Спустя неделю я получила от него письмо. Он писал, что после нашего с ним разговора находится в затруднительном положении, поскольку «поглощен» этим делом и предстоящим судом. Многие из его друзей считают, что я не должна «выступать в качестве свидетеля», написал он. Дядя Джо пытался быть рассудительным. Он предупредил, что я должна думать об Израиле, потому что «польза Израиля превыше всего». Возможно, мне придется свидетельствовать, продолжал он, потому что вдруг О’Коннор нанял какого-нибудь антисемита, который может «использовать бесчестные методы и изводить свидетелей, чтобы в конце концов дискредитировать их»? Возможно, мое свидетельство будет полезным для Израиля, поскольку я сама еврейка, так что мое присутствие на свидетельской трибуне станет подтверждением справедливости и сбалансированного подхода. Но возможно, все будет не так; возможно, меня сочтут Иудой, предательницей соплеменников. «Решение тебе придется принять самой», — заключил он.
Неделю спустя дядя Джо оставил на моем автоответчике такое сообщение:
Помни, дорогая, что это не просто суд над одним человеком; он касается всего мира, в котором совершались эти злодеяния. Мне сложно выразить свои чувства, потому что я до сих пор чувствую себя виноватым в том, что во время холокоста я, как и многие миллионы других евреев, делал слишком мало… Я очень благодарен тебе за то, что ты так серьезно отнеслась к этому делу, но я чувствую, что ты гораздо больше потеряешь, нежели приобретешь, если будешь участвовать в этом процессе, в ходе которого ты можешь сказать нечто такое, о чем потом будешь жалеть всю жизнь. Ты должна учитывать этот риск. Рад поговорить с тобой даже через твой автоответчик. Не пропадай, дорогая! Спокойной ночи!
Суд над Джоном Демьянюком начался 18 февраля 1987 года. Я следила за происходящим по газетным сообщениям. 23 февраля показания давал первый свидетель обвинения 61-летний Пинхас Эпштейн.
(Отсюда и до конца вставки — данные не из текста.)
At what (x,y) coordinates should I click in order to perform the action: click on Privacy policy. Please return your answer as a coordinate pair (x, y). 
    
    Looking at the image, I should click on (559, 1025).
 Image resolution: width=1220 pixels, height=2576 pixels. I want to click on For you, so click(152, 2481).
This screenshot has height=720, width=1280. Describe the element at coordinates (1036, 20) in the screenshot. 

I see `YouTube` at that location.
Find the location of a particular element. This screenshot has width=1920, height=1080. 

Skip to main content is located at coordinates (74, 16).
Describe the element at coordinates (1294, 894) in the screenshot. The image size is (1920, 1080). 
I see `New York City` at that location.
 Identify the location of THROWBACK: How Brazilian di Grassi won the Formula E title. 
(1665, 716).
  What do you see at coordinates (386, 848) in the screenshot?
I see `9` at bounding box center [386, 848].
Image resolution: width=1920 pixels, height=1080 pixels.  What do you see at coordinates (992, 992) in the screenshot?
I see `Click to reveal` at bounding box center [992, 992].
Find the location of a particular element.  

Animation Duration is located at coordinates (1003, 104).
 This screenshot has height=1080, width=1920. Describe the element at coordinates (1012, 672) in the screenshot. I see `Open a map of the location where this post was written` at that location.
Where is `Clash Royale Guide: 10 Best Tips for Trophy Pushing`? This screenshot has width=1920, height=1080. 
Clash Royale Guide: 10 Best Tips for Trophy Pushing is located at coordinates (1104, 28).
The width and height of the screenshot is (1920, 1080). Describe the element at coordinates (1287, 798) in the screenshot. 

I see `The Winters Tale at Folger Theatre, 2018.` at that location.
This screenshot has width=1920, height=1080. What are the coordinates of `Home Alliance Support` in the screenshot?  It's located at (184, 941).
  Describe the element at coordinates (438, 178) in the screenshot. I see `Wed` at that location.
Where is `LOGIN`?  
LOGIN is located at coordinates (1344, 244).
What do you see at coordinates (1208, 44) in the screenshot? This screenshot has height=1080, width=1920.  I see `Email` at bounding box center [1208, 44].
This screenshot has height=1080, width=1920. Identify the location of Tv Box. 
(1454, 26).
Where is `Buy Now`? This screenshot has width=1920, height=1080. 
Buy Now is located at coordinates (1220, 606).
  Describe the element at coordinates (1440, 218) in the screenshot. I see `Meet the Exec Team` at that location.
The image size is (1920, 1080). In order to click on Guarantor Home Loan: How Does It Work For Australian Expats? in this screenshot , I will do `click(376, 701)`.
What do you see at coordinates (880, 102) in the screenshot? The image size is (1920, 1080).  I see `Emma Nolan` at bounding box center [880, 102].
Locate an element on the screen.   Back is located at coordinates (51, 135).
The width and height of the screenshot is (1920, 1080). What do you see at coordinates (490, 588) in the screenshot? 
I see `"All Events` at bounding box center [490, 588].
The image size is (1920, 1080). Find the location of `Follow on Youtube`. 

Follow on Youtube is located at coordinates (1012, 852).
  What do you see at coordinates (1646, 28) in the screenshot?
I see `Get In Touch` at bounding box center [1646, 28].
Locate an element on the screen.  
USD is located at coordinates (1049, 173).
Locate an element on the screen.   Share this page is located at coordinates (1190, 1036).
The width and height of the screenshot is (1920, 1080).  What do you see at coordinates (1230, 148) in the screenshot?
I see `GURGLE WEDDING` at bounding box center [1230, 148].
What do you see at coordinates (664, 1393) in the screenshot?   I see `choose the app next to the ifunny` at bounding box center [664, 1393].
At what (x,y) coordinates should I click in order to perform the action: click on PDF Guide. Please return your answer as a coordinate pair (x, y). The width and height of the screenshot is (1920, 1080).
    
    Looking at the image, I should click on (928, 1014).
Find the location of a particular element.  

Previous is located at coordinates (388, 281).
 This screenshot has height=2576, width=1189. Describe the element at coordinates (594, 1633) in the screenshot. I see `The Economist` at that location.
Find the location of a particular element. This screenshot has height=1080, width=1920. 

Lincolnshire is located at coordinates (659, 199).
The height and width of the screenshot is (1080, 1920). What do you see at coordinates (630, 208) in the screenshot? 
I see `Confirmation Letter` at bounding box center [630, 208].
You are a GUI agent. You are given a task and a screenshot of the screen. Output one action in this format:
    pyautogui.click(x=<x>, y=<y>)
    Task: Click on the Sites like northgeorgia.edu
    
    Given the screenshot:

— Это он сидит там, — сказал Эпштейн, показывая на Джона Демьянюка (я снова отметила для себя высокопарный перевод слов с идиша, который придавал событию оттенок старомодности). — Годы, конечно, изменили его, но не настолько, чтобы он стал неузнаваемым. Есть некоторые особенности, которые и по прошествии стольких лет остаются в памяти. Я вижу Ивана каждую ночь. Он как будто выгравирован у меня в мозгу. Я не могу избавиться от этих впечатлений.
После того как Эпштейн указал на Демьянюка, многие из пятисот зрителей встали и начали аплодировать.
20 февраля показания давал 65-летний Элияху Розенберг. Розенберг был отправлен в Треблинку из Варшавского гетто вместе с матерью и сестрами и провел там одиннадцать месяцев. С матерью и сестрами его разлучили сразу по прибытии в лагерь, и никого из них он никогда больше не видел. В зале суда Розенберг рассказал, как охранники в Треблинке заставили его убирать трупы других евреев из газовых камер. Сначала они зарывали трупы в братских могилах, но позже нацисты сменили тактику, и его заставляли заталкивать трупы в печи для сжигания. Однажды, рассказал Розенберг, он украл немного хлеба и получил тридцать плетей от охранника по имени Иван, который заставил его считать удары плетью вслух, а в конце экзекуции сказать: «Спасибо!»
— Я помню этого Ивана очень хорошо, — заявил Розенберг в суде. — Я видел его возле газовой камеры с его инструментом для убийства, что-то вроде трубы или плети. Я видел, как он бил своих жертв, орал на них и хлестал их, пока они входили в газовые камеры.
Прокуроры попросили Розенберга подойти к Демьянюку. Демьянюку предложили снять очки, и он снял их и протянул руку Розенбергу, по-видимому, чтобы поздороваться с ним. Розенберг в ужасе отдернул руку. «Иван! — воскликнул он. — У меня нет ни малейших колебаний и сомнений. Человек, на которого я смотрю в данный момент, — это Иван из Треблинки, из газовых камер. Я видел эти глаза, глаза убийцы, и это лицо. Как ты смеешь протягивать мне руку, ты, убийца!»